• [Records for the task]:
──────────────────────────────
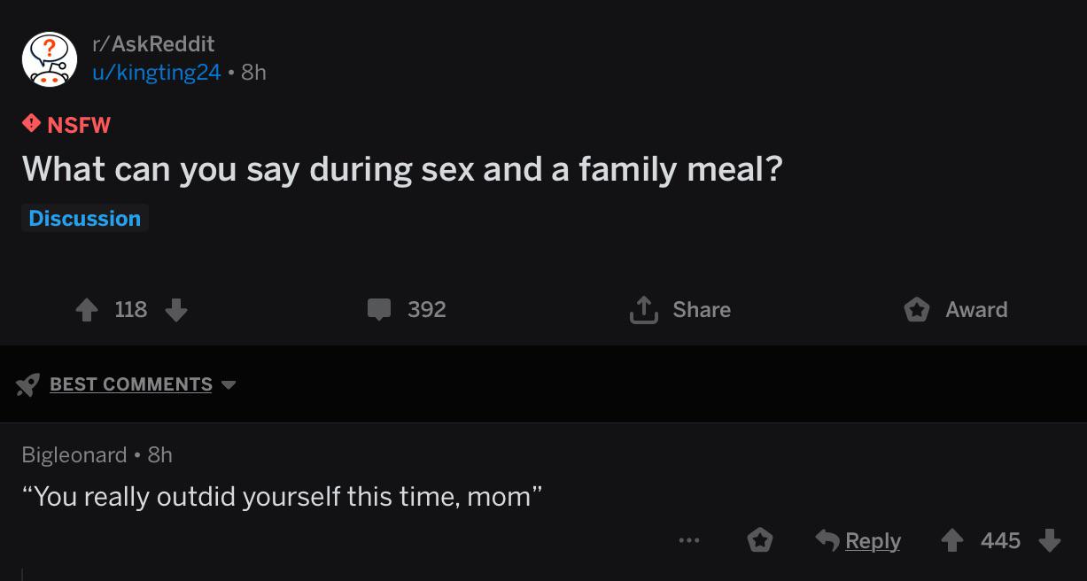Click the u/kingting24 username link

[156, 74]
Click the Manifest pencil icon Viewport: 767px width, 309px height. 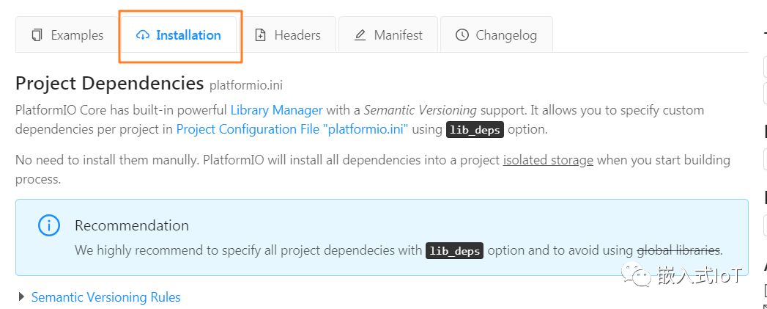(360, 35)
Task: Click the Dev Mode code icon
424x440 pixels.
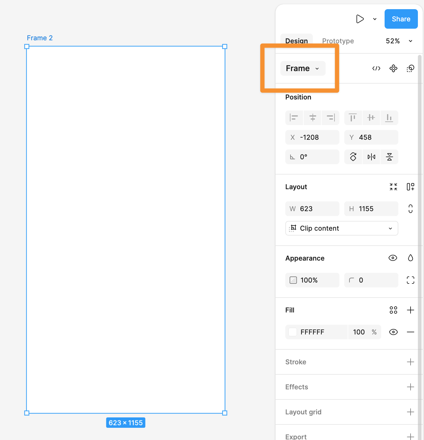Action: (376, 68)
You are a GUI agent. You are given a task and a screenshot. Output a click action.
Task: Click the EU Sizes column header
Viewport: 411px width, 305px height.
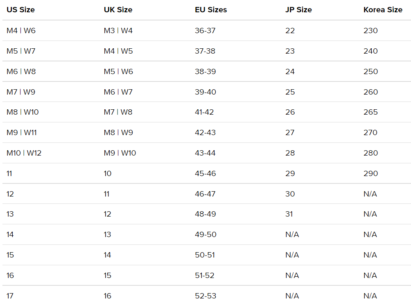coord(211,10)
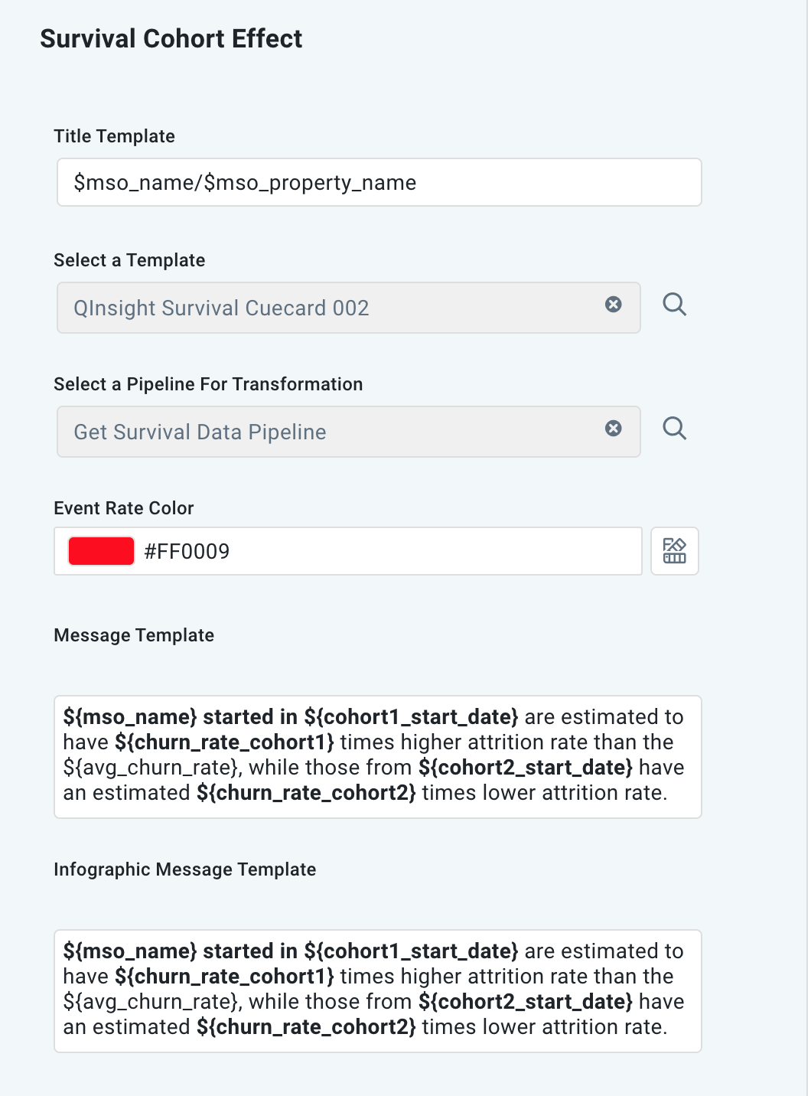Click the Event Rate Color label
The width and height of the screenshot is (811, 1096).
(x=123, y=507)
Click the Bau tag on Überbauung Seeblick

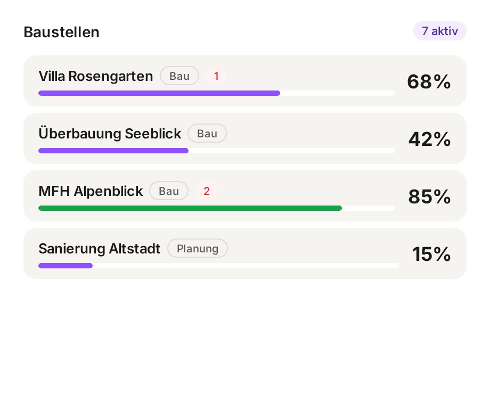pos(207,134)
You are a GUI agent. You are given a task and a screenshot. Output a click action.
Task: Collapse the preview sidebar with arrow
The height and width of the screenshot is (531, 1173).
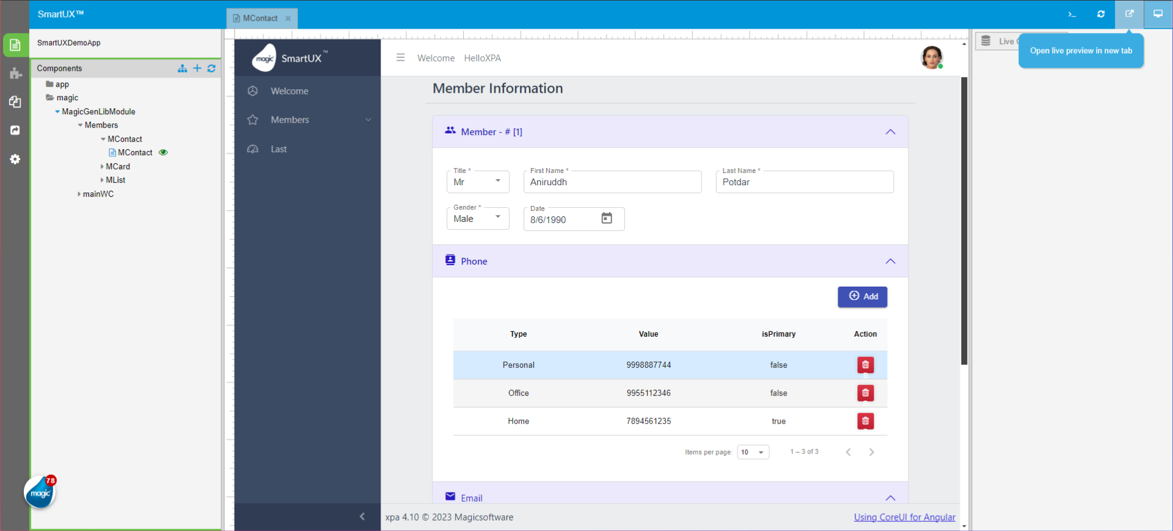(x=362, y=517)
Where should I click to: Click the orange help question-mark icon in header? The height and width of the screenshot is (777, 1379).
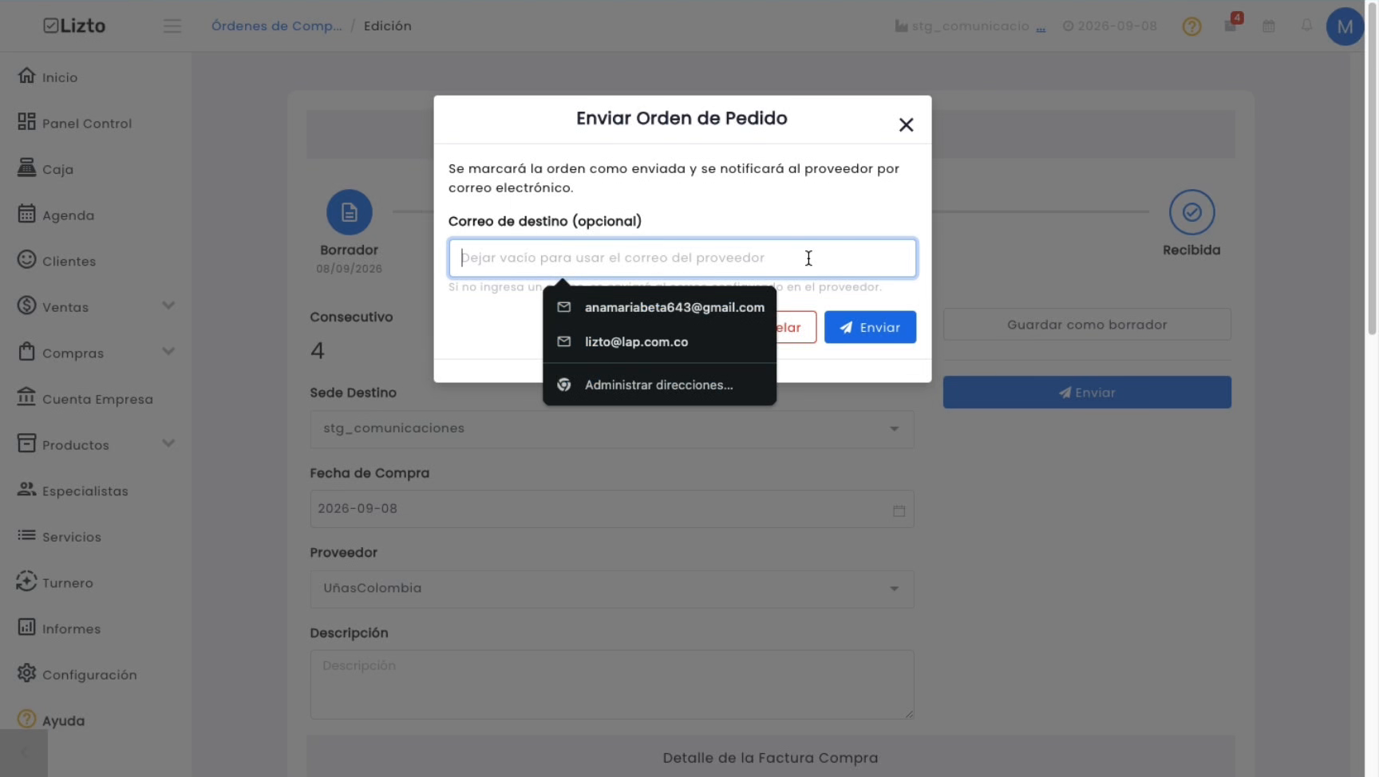pos(1191,26)
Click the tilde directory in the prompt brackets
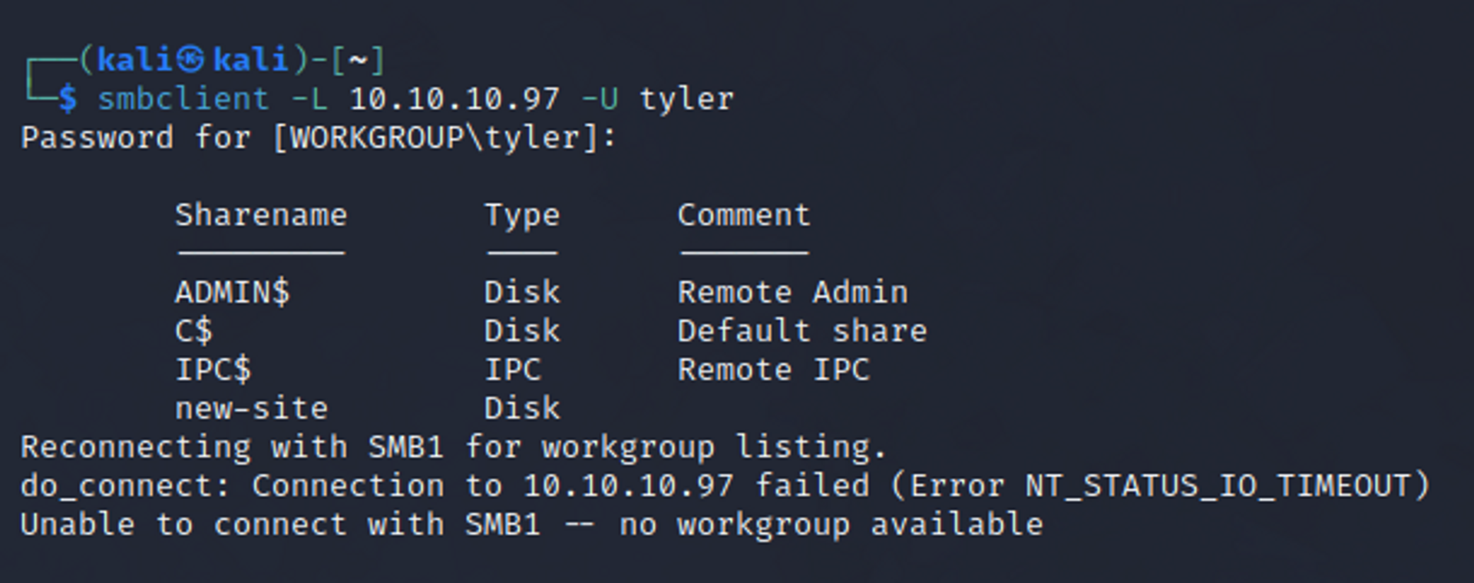 coord(358,60)
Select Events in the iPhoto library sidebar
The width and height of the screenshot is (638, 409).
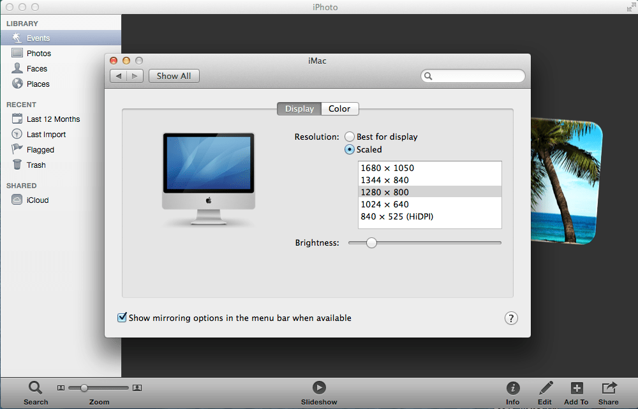pos(38,38)
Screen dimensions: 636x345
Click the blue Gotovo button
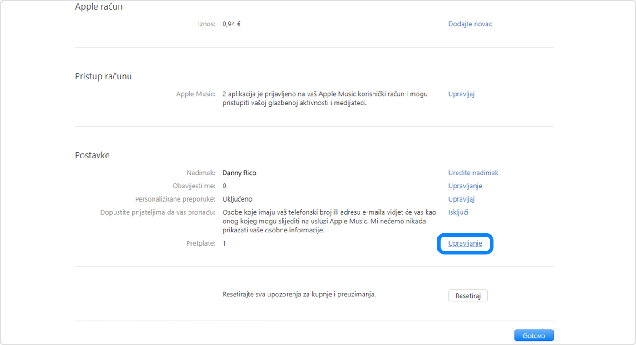pos(534,335)
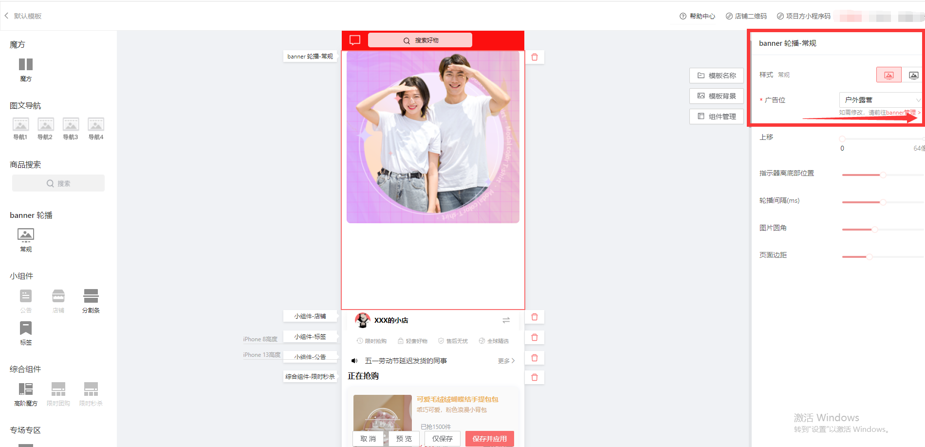The image size is (925, 447).
Task: Choose the second banner style option
Action: click(x=913, y=75)
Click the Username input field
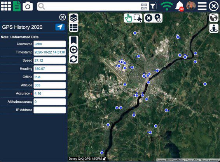 click(x=49, y=44)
──────────────────────────────
• [What you have to do]: Look through the material and copy each line that has "sidebar".

• [Solution to the exercise]:
Task: Collapse the preview sidebar with arrow
Select Events in the iPhoto library sidebar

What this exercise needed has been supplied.